Excerpt provided ▸

Editor: Here "Accidental Designer" tells us the epic tale of how he backed into a career in designing and building by discovering something no one else had. We won't tell you the name of our protagonist for now, as we don't want you to Google him yet and find out how the story ends. Just sit back, enjoy, and see how a man with no formal industrial design training launched into a career many of us would envy.
I knew that I'd screwed up, but knowing it didn't make it any better. I was made to stand up in front of the class, where thirty pairs of wide eyes all stared at me, afraid of what was going to come next, yet glad that it wasn't one of them up there.
You see, before I had any inclination that design was going to make me a success, and before I even learned how to design, I learned how to build. I read in a previous True I.D. Story that the designer learned how to build in his grandfather's woodshop as a kid. Well, I didn't have a kindly grandfather teaching me: Instead I had a hard-ass I'll call Mr. Barkington, who ran the Wood Shop class in my high school. And I thought he was a complete asshole.
Wood Shop was a mandatory class, and Mr. Barkington was quite the ball-buster. For our first assignment, we had to make a checkerboard—pretty basic, cut squares out of two different colors of wood, then put them together in an alternating pattern. Well, I forgot to account for the kerf, the thickness of the blade, when I cut my pieces up. Add up a 3/32" kerf across the entire board, and by the time I got it all together the damn thing was a couple inches too short on each side.
Mr. Barkington called me out in front of the entire class. "Take a look, everybody," he said, "take a good look at what this fucking idiot did! Jesus Christ!" He held my board up so everyone could see. "Does that look right to you? Hey asshole, do you even know what a kerf is? Jesus, Saint Mary and Joseph!"
As you Millennials can probably tell, I went to high school a long time ago, back when it was perfectly acceptable for a teacher to say these kinds of things to a student. Today Mr. Barkington would probably have been fired, but back then, I dunno, I think we didn't take stuff so personal, or we learned to endure it for our own betterment. When he humiliated me in front of the class, sure, my cheeks were burning, but I didn't cry, or go tell the Principal (who wouldn't have given a shit) or go whine to my parents. And no, I didn't throw the checkerboard out; it became a cutting board for my mom.

Data ▸
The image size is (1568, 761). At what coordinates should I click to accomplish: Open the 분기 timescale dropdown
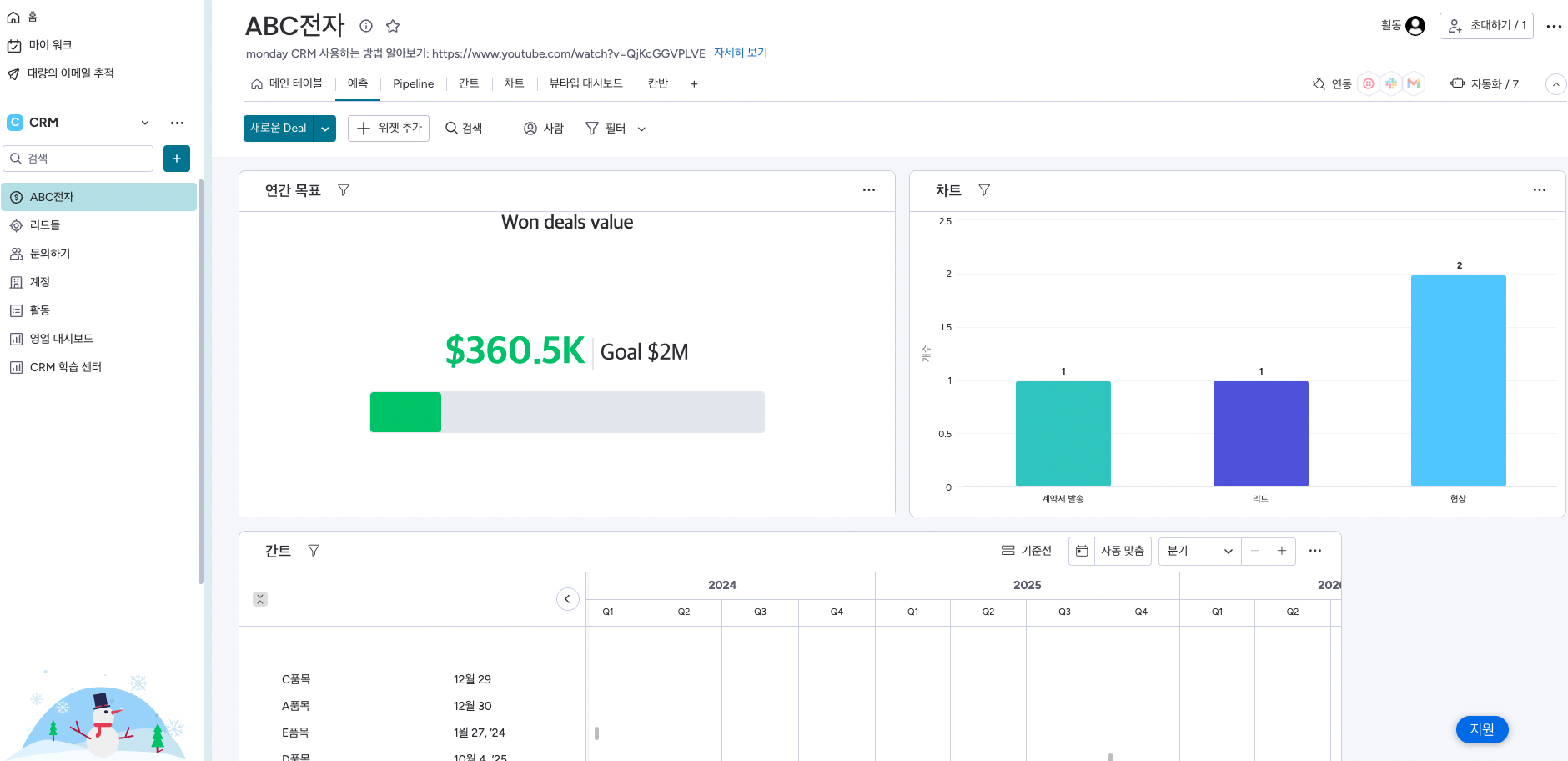tap(1199, 551)
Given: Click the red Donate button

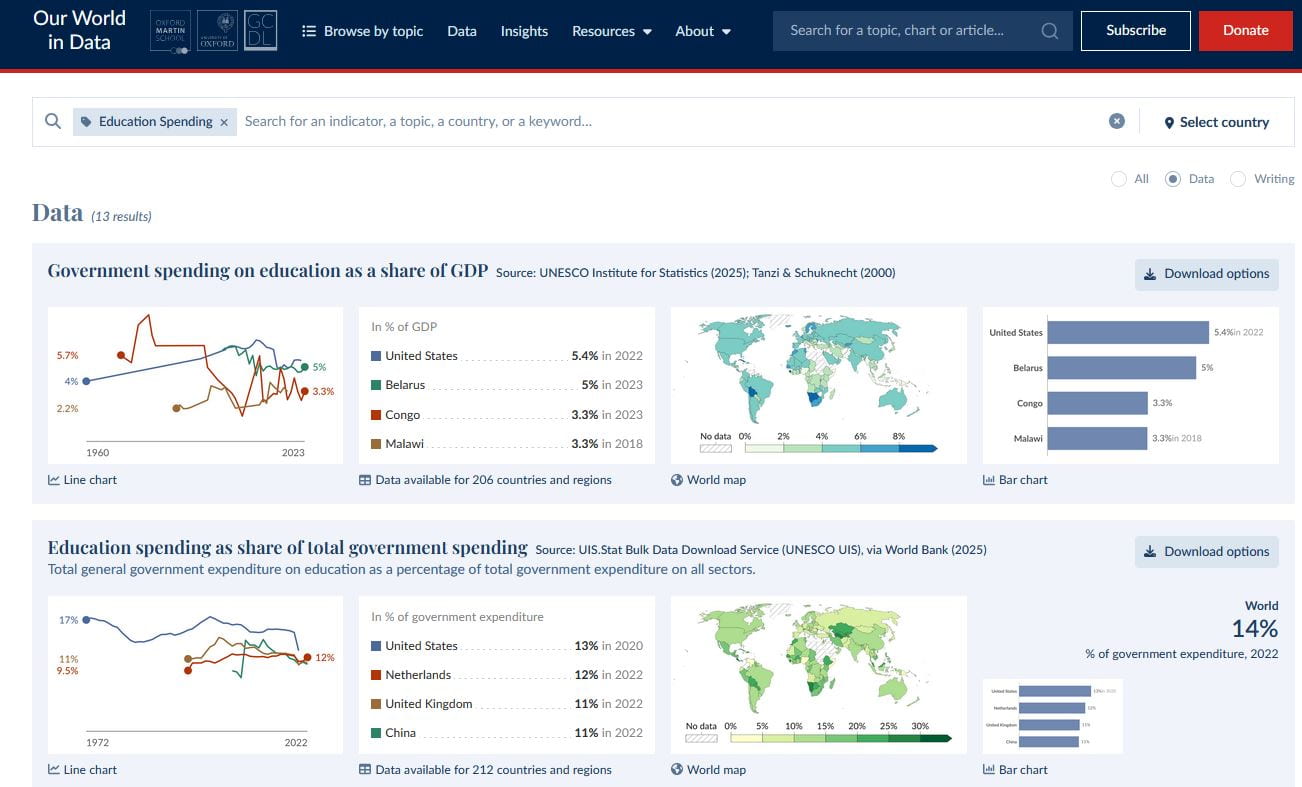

Given exercise A ▸ In the Wood Shop story, what was the first assignment Mr. Barkington gave the class?
Given exercise B ▸ Please carry on the Wood Shop story after its last sentence.

Exercise result A ▸ A checkerboard, made by cutting squares from two different colors of wood and joining them in an alternating pattern.

Exercise result B ▸
Instead, I resolved that I was never going to make that mistake again. Every time Mr. Barkington chewed out another student, I took note of what they'd done and resolved not to make those mistakes either. He became that authority figure whose respect I wanted to earn, and I threw myself into Woodshop with a passion.
Later in the semester, we had a project considerably more complicated than a checkerboard: A coffee table. I slaved over that thing. I had learned to "Measure twice and cut once." There were a few times I was about to drill a hole or glue a dowel in, but something nagged at me and I went to double-check the dimension, and I caught several errors before I made them, then made the corrections before I'd ruined the project. And I gained the satisfaction of doing something well. It had only been a few months since I'd first stepped into the woodshop, but now I was a markedly better builder than I was before.
Finally I had the thing all together. I don't mean to pat myself on the back, but boy, this thing was as perfect as I could get it. "Mr. Barkington," I called out, across the busy classroom, where everyone was working on theirs. "I'm ready to show you my table!" I picked up a heavy metal toolbox, to move it out of the way so he could better see it. I was excited to show it to him; there was nothing he could possibly—
The toolbox slipped out of my hands—
The toolbox landed point-down, dead-center on my coffee table top, smashing a triangle-shaped dent into the surface, then bounced off the table and sent tools across the floor. I couldn't believe it.
Mr. Barkington was now standing next to me, looking down at my table with his hands on his hips. I braced my ears for the tirade that was about to come out of his mouth—but instead I heard his footsteps as he turned and walked away. He had walked clear out of the room.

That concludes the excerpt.